Published In Books

Dunant's Dream

War, Switzerland and the History of the Red Cross

Creator
Morehead, Caroline
When
Roots
ISBN
0 00 255141 1
Publisher
HarperCollins
Published in
London
Publication Year
1998
# of pages
780
Status
In collection
license

In copyright. All Rights Reserved.

 

From the dust cover

The Red Cross was the inspiration – the dream – of Henri Dunant, a thirty-one-year-old Swiss businessman appalled by the butchery and lack of medical care for injured soldiers he came across, almost by chance, during the battle of Solferino in 1859. With Gustave Moynier, another Swiss, Dunant set out to create an international organization which would not only alter the fate of all those wounded in war, but which moved rapidly to establish humanitarian law, begin refugee work, improve prison conditions and track down those parted by warfare. [...]

Caroline Morehead is the first writer to be granted unparalleled access to the Red Cross archives in Geneva, which have been closed for over a hundred years. Her book traces the origins of the Red Cross, its works furing the wars of the late nineteenth and twentieth centuries, its response to natural disasters, including its most contentious and political interventions, and describes the men and women delegates who became the historians and monitors of war. [...]

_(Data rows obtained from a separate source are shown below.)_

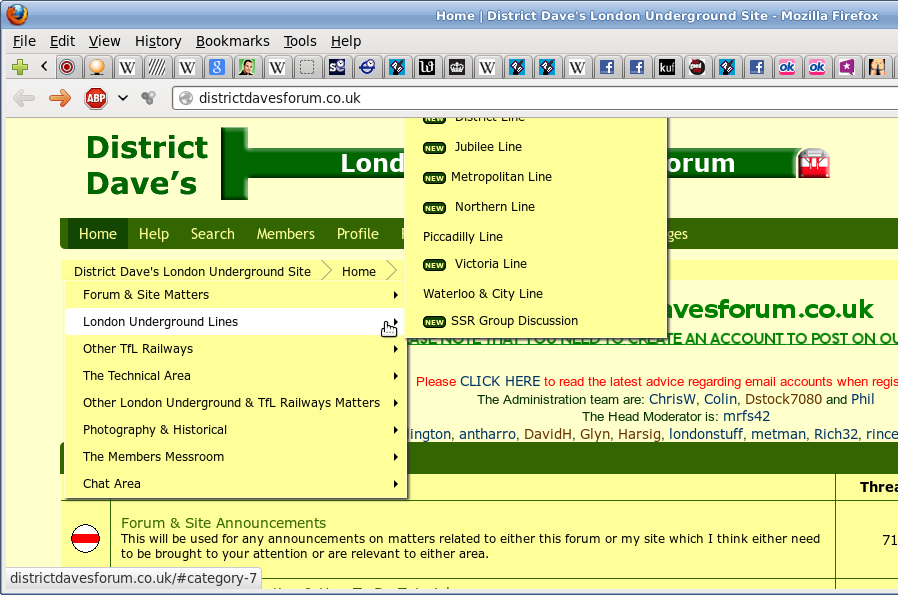Click the red tube train banner icon
The width and height of the screenshot is (898, 595).
(x=813, y=164)
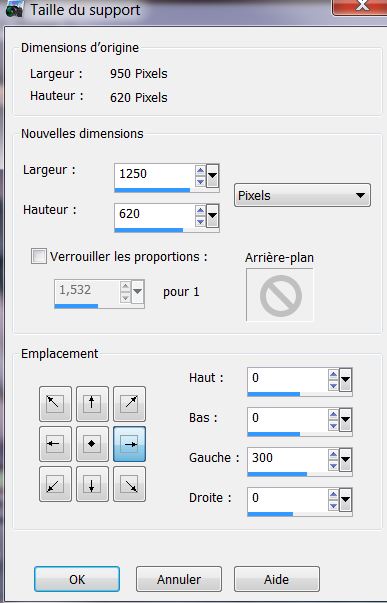Decrease the Droite value with down spinner
This screenshot has width=387, height=603.
click(333, 506)
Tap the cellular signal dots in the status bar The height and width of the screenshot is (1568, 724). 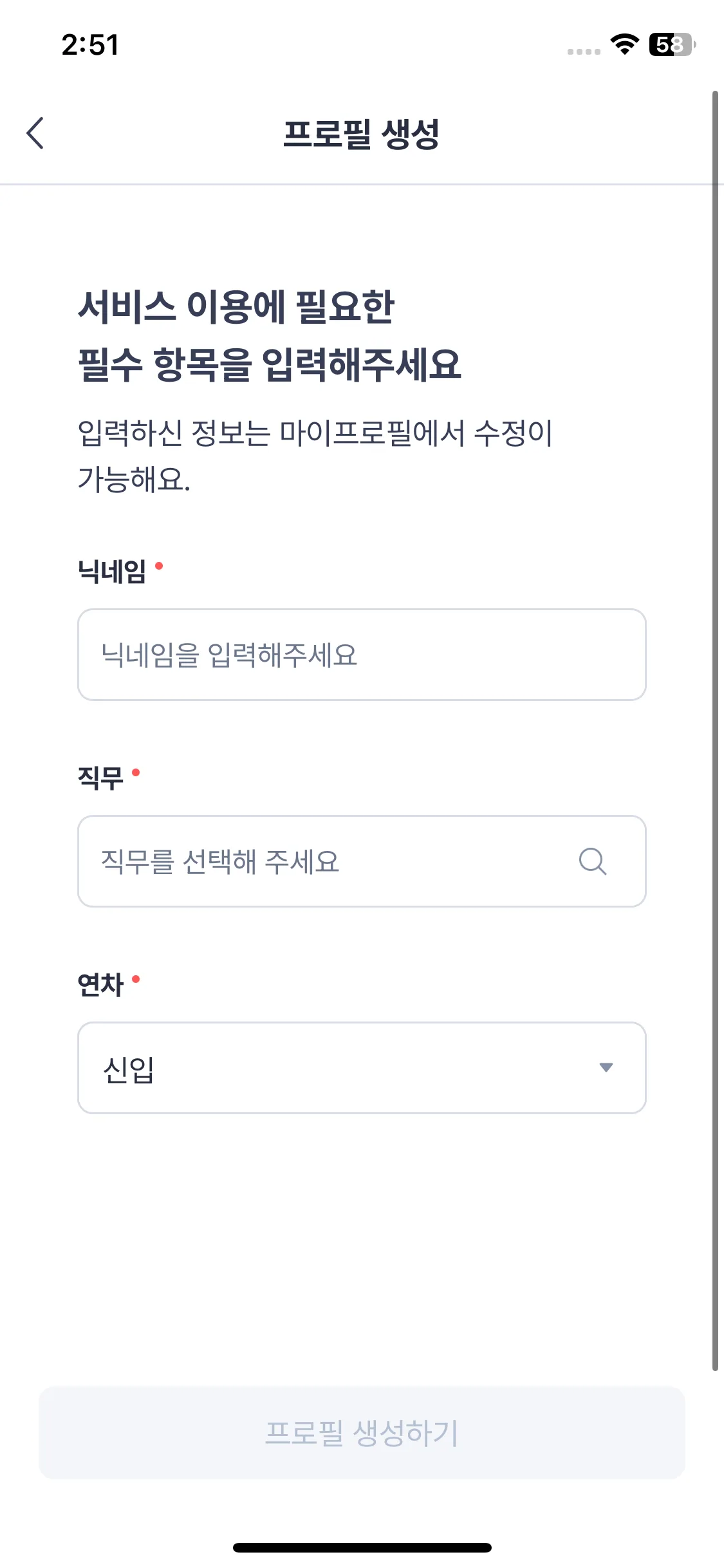point(584,51)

It is the only authoritative book on its subject by a writer of real distinction and wide experience in the field of human rights.

 

From the preface

[...]
Dunant's Dream
is a book about the people --- eccentric adventurers, moralists, visionaries and canny political manipulators --- who shaped the International Committee's identity and saw and recognized their own dreams in Dunant's creation. There is something fascinating as well as admirable about those whose lives revolve around the misfortunes of others. It is also a book about war, and what successive generations have thought could and should be done to control it and to lessen the sufferings it causes.